The Oklahoma Supreme Court has never decided the precise issue now before us.   Thus, we “must determine what decision the state court would make if faced with the same facts and issue.”  Armijo v. Ex Cam, Inc., 843 F.2d 406, 407 (10th Cir.1988);  see also Fields v. Farmers Ins. Co., 18 F.3d 831, 834 (10th Cir.1994);  Adams-Arapahoe Sch. Dist. No. 28-J v. GAF Corp., 959 F.2d 868, 870-71 (10th Cir.1992).   In doing so, we consider a number of authorities, including analogous decisions by the Oklahoma Supreme Court, the decisions of the lower courts in Oklahoma, the decisions of the federal courts and of other state courts, and “the general weight and trend of authority.”  Farmers Alliance Mut. Ins. Co. v. Bakke, 619 F.2d 885, 888 (10th Cir.1980);  see also Armijo, 843 F.2d at 407;  Hartford v. Gibbons & Reed Co., 617 F.2d 567, 569 (10th Cir.1980).

The Oklahoma Supreme Court's decision in Carter v. Wooley, 521 P.2d 793 (Okla.1974), is virtually indistinguishable from the case now before us.   Mr. Carter was involved in an accident while driving a company car.   He later sued the driver of the other car, Mr. Wooley, and his wife in two separate lawsuits.   While these actions were pending, Mr. Carter filed a claim for worker's compensation benefits against his employer and its worker's compensation insurance carrier and received some $5,700 in benefits.   While the actions against Mr. and Mrs. Wooley were pending, the attorney representing the worker's compensation insurance carrier wrote Mr. Carter's attorney a letter stating he was aware of the actions against the Wooleys, the company did not wish to intervene, it was his understanding Mr. Carter's attorney agreed to protect the insurance company's subrogation claim, and he and the company would provide any assistance needed to bring the action against the Wooleys to a successful conclusion.   With the company's consent, Mr. Carter later settled his actions against the Wooleys for $17,000.

Mr. Carter then asked the trial court to fix reasonable attorney fees and determine which portion of that amount he should pay and which portion the insurance carrier should pay.   The trial court denied the motion.   The Oklahoma Supreme Court reversed.   It reasoned that “in the effectuation of the settlement here involved, a distinct service was rendered [to the insurance company], that it could not otherwise have obtained without presumably paying some attorney (other than [Mr. Carter's] ) for that service.”  Carter, 521 P.2d at 796.   Unless the insurance company paid some portion of the costs and the fees due Mr. Carter's attorney, Mr. Carter would be forced to pay the entire sum, which would reduce the amount Mr. Carter received as compensation for his injuries.  Id. at 797-98.   The Oklahoma Supreme Court remanded the case to the trial court with direction to determine whether there was an implied contract between Mr. Carter's attorney and the insurance company obligating the company to pay him reasonable attorney fees.  Id. at 798.
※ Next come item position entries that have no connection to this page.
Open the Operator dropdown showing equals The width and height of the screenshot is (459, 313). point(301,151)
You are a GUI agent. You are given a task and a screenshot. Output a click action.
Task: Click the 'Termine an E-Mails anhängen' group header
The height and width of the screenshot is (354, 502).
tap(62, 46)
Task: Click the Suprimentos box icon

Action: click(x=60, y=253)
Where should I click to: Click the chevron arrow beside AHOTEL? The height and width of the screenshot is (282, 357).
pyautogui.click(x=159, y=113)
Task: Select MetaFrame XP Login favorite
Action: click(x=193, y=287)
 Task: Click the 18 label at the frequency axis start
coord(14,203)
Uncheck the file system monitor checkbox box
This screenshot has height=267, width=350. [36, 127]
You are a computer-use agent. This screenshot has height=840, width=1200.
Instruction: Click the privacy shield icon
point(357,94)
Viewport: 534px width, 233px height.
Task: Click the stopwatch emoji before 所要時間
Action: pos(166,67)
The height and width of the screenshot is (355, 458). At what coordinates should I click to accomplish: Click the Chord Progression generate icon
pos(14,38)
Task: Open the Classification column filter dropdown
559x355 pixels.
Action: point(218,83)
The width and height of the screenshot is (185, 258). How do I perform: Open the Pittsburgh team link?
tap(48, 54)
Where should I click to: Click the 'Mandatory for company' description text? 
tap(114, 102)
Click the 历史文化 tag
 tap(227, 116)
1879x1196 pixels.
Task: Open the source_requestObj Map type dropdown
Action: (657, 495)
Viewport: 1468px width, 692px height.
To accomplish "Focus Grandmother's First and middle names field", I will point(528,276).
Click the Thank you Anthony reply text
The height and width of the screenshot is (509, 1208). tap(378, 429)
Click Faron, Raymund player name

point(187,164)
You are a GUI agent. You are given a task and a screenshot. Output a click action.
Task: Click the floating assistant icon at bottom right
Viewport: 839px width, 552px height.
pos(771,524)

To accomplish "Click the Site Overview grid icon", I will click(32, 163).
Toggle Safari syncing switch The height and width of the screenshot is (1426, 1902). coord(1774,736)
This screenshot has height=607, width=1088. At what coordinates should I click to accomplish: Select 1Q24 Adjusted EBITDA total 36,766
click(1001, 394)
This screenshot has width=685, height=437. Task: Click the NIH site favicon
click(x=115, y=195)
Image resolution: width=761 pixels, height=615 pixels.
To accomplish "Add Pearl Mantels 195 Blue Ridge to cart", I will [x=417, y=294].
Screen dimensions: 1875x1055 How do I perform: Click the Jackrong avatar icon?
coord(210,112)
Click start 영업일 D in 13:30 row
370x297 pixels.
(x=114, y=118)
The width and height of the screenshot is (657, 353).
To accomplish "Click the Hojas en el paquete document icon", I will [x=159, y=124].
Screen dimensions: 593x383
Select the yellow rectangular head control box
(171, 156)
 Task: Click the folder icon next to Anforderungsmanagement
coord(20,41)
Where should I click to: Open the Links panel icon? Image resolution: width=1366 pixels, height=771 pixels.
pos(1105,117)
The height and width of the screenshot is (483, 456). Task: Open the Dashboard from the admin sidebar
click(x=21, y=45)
 For the following reasons, we conclude the Oklahoma Supreme Court would apply Carter to the case now before us.   First, the facts of Carter are strikingly similar to the facts of this case.   Second, there is no meaningful difference between the relevant statute in Carter, the version of Okla.Stat. tit. 85, § 44, effective in 1974, and the relevant statute in this case, Okla.Stat. tit. 36, § 3636(E).1  Both provide an insurer has a right to subrogation under the circumstances present in Carter and in this case, and neither specifically allow for a pro rata allocation of attorney fees and costs.   In fact, it is unclear whether the result would be different even if relevant statutes were somewhat different.   Under Oklahoma law, the right to subrogation arises out of equity and exists independent of any statutory rights the legislature may have conferred.  Prettyman v. Halliburton Co., 841 P.2d 573, 577 n. 1 (Okla.1992).

Third, shortly after the Oklahoma Supreme Court announced its decision in Carter, the Oklahoma Legislature amended Okla.Stat. tit. 85, § 44, to codify its holding.   As amended, the statute provides in pertinent part:

Whenever recovery against such other person is effected without compromise settlement by the employee or his representatives [i.e., the settlement exceeds the workers' compensation benefits paid to the employee], the employer or insurance company having paid compensation under the Workers' Compensation Act shall be entitled to reimbursement as hereinafter set forth and shall pay from its share of said reimbursement a proportionate share of expenses, including attorneys fees, incurred in effecting said recovery to be determined by the ratio that the amount of compensation paid by the employer bears to the amount of the recovery effected by the employee.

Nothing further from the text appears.